Reacher sagte: »Und nicht vergessen: Ich brauche meine Informationen bis morgen.«
Er legte auf, stellte den Stuhl wieder an seinen richtigen Platz, ging durch die Eingangshalle in den Salon zurück und warf einen Blick aus dem Fenster.
Nichts zu sehen.
Dort kam niemand.
21.55 Uhr.
Noch dreißig Stunden.
20
Die Standuhr tickte weiter. Reacher betrachtete jede volle Minute als kleinen Sieg. Ein Häftlingsaufruhr konnte nicht ewig dauern. Seine Anfangsphase würde relativ kurz sein. Geiseln würden genommen, Territorien besetzt werden, eine Pattsituation würde entstehen. Taktische Anpassungen würden nötig werden. Das Wachpersonal würde langsam wieder Ordnung schaffen. Die Cops würden heimgeschickt werden. Das alles wusste Reacher.
Also würde es auch der Kerl wissen.
Reacher verstand nicht, weshalb er nicht kam. Die Zielperson war eine alte Frau in einem Haus. Worauf wartete er noch?
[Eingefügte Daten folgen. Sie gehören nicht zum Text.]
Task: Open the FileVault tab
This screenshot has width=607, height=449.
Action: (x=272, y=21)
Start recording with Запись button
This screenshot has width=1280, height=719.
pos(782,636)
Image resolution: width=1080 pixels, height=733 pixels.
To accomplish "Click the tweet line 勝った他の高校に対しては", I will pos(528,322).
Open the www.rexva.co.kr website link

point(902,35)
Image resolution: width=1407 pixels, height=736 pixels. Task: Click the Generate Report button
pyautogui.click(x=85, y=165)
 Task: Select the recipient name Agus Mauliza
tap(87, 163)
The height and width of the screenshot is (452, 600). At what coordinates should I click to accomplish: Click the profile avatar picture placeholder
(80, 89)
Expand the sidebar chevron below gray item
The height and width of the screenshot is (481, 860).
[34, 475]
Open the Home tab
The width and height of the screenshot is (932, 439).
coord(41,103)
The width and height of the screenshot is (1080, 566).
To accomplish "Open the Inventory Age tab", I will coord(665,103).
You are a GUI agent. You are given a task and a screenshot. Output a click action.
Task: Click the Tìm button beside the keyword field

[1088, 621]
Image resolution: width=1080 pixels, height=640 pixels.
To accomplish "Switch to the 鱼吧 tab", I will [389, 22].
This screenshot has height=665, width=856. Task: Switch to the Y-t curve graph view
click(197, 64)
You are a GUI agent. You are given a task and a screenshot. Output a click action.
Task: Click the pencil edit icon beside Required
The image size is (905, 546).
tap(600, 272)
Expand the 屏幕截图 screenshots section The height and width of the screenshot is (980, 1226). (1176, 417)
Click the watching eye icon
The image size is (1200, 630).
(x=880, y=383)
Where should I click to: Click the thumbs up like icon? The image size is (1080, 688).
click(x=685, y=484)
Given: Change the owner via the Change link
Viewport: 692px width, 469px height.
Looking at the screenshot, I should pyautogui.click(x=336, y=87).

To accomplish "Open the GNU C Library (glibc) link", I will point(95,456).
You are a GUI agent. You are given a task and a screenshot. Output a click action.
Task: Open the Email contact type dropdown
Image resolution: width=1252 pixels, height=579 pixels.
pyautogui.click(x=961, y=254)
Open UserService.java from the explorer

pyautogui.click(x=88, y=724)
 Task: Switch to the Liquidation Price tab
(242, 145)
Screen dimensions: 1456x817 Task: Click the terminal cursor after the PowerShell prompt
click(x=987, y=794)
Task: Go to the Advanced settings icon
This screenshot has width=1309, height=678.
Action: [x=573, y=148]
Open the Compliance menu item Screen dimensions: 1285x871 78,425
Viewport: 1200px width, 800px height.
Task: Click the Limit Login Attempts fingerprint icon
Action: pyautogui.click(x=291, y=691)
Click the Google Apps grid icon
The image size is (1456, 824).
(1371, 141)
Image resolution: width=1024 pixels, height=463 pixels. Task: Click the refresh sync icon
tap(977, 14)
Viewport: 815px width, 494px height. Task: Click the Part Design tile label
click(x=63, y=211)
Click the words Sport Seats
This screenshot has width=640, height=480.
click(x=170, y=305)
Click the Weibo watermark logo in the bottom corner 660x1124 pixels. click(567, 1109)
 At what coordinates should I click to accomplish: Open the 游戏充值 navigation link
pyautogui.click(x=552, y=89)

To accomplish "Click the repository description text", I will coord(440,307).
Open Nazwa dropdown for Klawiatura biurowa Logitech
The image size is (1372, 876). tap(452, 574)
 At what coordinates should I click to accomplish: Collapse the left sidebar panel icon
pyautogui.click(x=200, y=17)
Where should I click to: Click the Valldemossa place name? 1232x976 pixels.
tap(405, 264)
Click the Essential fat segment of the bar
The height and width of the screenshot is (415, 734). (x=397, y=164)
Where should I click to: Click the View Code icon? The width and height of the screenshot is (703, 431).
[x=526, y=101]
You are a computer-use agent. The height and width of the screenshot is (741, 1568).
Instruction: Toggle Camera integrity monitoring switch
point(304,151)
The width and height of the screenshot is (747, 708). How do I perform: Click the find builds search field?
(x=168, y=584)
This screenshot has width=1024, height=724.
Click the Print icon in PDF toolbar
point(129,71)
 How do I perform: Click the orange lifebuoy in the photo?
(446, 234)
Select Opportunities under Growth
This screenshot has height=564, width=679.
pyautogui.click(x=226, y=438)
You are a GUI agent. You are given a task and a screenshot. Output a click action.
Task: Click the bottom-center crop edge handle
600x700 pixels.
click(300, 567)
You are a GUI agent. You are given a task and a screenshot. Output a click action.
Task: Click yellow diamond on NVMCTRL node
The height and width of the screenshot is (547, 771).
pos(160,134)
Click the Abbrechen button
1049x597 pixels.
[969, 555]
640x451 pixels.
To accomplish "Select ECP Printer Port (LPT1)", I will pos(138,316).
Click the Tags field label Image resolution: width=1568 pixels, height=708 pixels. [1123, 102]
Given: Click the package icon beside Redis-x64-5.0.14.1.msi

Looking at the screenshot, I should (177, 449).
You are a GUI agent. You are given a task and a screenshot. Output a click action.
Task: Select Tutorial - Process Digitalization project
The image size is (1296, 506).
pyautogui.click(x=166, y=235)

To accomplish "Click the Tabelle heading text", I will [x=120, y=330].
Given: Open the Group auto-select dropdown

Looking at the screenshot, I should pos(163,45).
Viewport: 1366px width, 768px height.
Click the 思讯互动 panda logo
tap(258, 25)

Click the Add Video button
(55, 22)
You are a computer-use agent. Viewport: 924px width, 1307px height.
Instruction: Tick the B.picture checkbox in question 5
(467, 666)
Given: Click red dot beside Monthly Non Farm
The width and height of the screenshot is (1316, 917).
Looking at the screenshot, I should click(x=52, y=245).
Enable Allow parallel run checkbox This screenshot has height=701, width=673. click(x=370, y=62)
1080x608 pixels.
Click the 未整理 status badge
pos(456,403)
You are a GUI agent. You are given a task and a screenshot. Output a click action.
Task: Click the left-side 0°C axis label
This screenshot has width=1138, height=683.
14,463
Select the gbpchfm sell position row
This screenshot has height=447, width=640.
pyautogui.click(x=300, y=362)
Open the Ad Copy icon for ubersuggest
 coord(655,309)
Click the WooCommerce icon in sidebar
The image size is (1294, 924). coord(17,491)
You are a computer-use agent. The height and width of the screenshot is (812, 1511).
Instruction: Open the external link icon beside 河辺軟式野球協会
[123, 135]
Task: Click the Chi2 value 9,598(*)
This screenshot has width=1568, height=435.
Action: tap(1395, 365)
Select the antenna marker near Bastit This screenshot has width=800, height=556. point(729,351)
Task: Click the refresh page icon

Um halb elf erbot Janet Salter sich, Kaffee zu kochen. Das erlaubte Reacher ihr nicht. Vielleicht wartete der Typ nur darauf. Der Perkolator brauchte Wasser. Wasser kam aus dem Hahn. Der Hahn befand sich über dem Ausguss, der Ausguss war unter dem Fenster. Ein weißhaariger Frauenkopf dicht hinter der Scheibe konnte ein verlockendes Ziel sein. Also bereitete er den Kaffee selbst zu, nachdem er den Bereich vor dem Küchenfenster genau kontrolliert hatte. Unnötigerweise, wie sich zeigte. Dazu trat er ohne Jacke, Handschuhe oder Mütze ins Freie. Die Kälte traf ihn wie eine Faust, lähmte ihn beinahe, lag tief unter dem Gefrierpunkt.